-- Begin EXERCISE INPUTS --

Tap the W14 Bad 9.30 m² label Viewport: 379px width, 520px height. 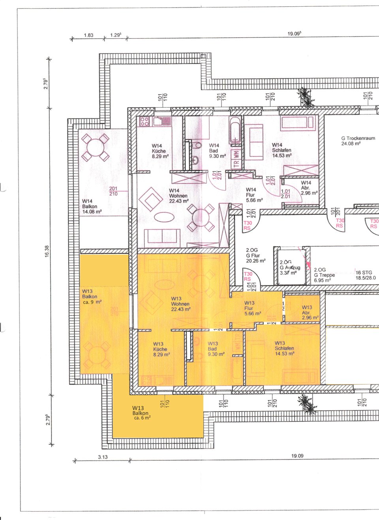[x=217, y=151]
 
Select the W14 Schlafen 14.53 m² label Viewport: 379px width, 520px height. [x=281, y=150]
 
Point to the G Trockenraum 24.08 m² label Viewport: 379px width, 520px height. [x=358, y=141]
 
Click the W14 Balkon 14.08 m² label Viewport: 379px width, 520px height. [x=92, y=207]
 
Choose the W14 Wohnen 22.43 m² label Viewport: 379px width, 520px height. [x=178, y=196]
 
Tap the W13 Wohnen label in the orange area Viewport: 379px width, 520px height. [x=180, y=304]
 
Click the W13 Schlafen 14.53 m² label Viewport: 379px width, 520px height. [x=284, y=349]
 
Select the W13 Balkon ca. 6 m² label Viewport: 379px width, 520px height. [x=141, y=413]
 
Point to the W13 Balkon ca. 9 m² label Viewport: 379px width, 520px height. [x=92, y=296]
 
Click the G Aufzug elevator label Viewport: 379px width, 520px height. [x=290, y=267]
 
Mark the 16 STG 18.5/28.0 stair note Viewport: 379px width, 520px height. [x=366, y=275]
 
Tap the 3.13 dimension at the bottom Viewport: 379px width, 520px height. [x=102, y=457]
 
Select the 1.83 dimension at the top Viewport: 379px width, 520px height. [x=88, y=35]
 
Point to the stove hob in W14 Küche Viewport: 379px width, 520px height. [x=144, y=121]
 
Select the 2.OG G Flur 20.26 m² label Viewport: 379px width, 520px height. [x=255, y=255]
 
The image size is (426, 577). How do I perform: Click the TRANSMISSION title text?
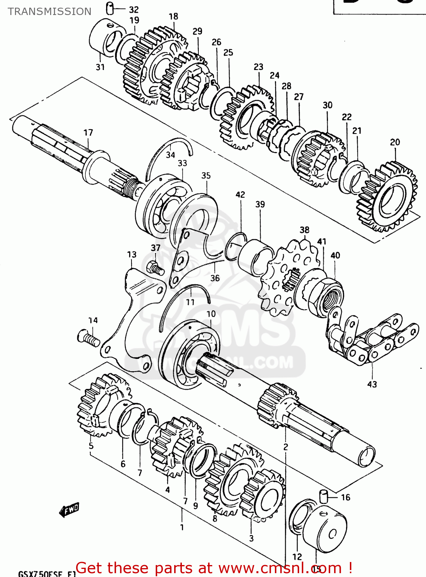pos(50,12)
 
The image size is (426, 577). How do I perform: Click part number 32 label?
pos(133,10)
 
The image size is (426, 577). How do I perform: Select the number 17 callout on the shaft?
pos(88,133)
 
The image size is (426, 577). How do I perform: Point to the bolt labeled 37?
pos(155,267)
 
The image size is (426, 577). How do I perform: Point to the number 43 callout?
pos(372,384)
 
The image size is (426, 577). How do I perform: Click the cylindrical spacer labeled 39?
pos(256,256)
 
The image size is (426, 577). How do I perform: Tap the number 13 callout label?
pos(131,255)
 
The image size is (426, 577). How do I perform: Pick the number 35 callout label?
pos(206,176)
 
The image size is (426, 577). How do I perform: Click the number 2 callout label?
pos(285,447)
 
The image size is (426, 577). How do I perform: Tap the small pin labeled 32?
pos(110,8)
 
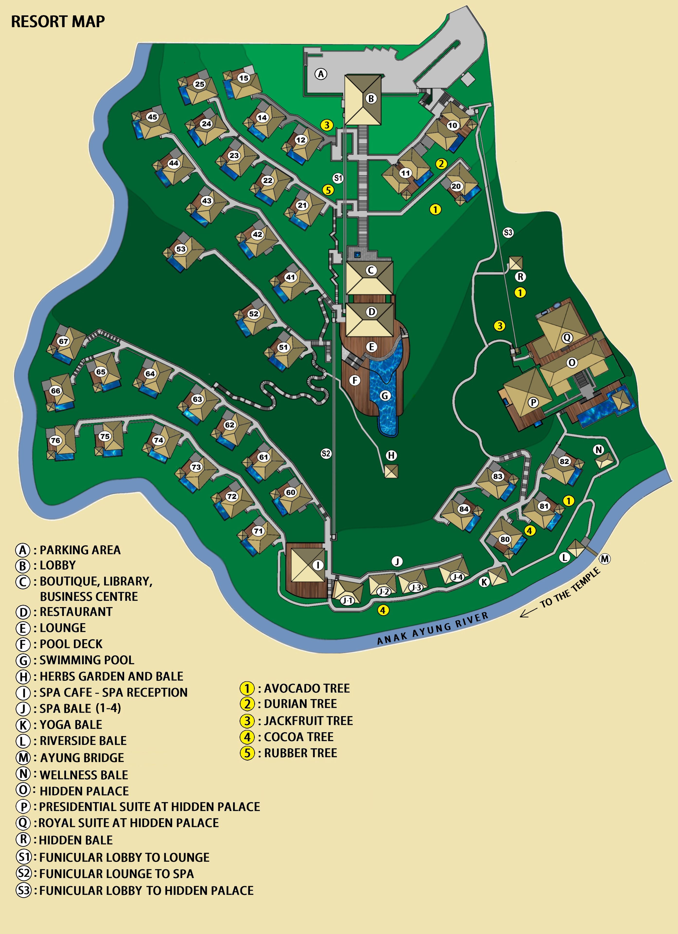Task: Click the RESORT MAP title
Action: click(58, 21)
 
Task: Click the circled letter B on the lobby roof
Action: click(371, 99)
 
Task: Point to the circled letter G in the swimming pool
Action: click(385, 396)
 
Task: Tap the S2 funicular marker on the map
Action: click(326, 454)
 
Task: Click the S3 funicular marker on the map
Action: click(508, 233)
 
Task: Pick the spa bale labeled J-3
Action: click(416, 587)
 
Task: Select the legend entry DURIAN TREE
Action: click(300, 704)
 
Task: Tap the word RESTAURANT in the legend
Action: click(76, 612)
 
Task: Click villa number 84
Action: click(464, 509)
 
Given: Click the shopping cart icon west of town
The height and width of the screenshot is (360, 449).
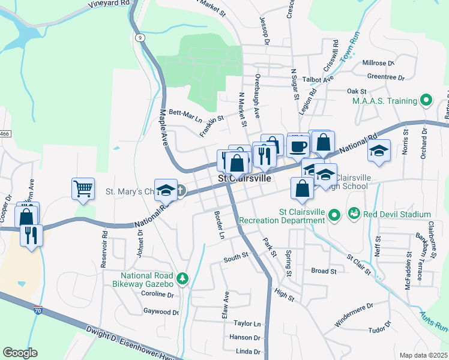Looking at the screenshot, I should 83,189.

-- End EXERCISE INPUTS --

Copy the records from the line that contains "Task: Click the circled" through the line that contains "Action: click(326, 454)", inclusive, character for character.

Task: Click the circled letter B on the lobby roof
Action: click(371, 99)
 
Task: Point to the circled letter G in the swimming pool
Action: click(385, 396)
 
Task: Tap the S2 funicular marker on the map
Action: click(326, 454)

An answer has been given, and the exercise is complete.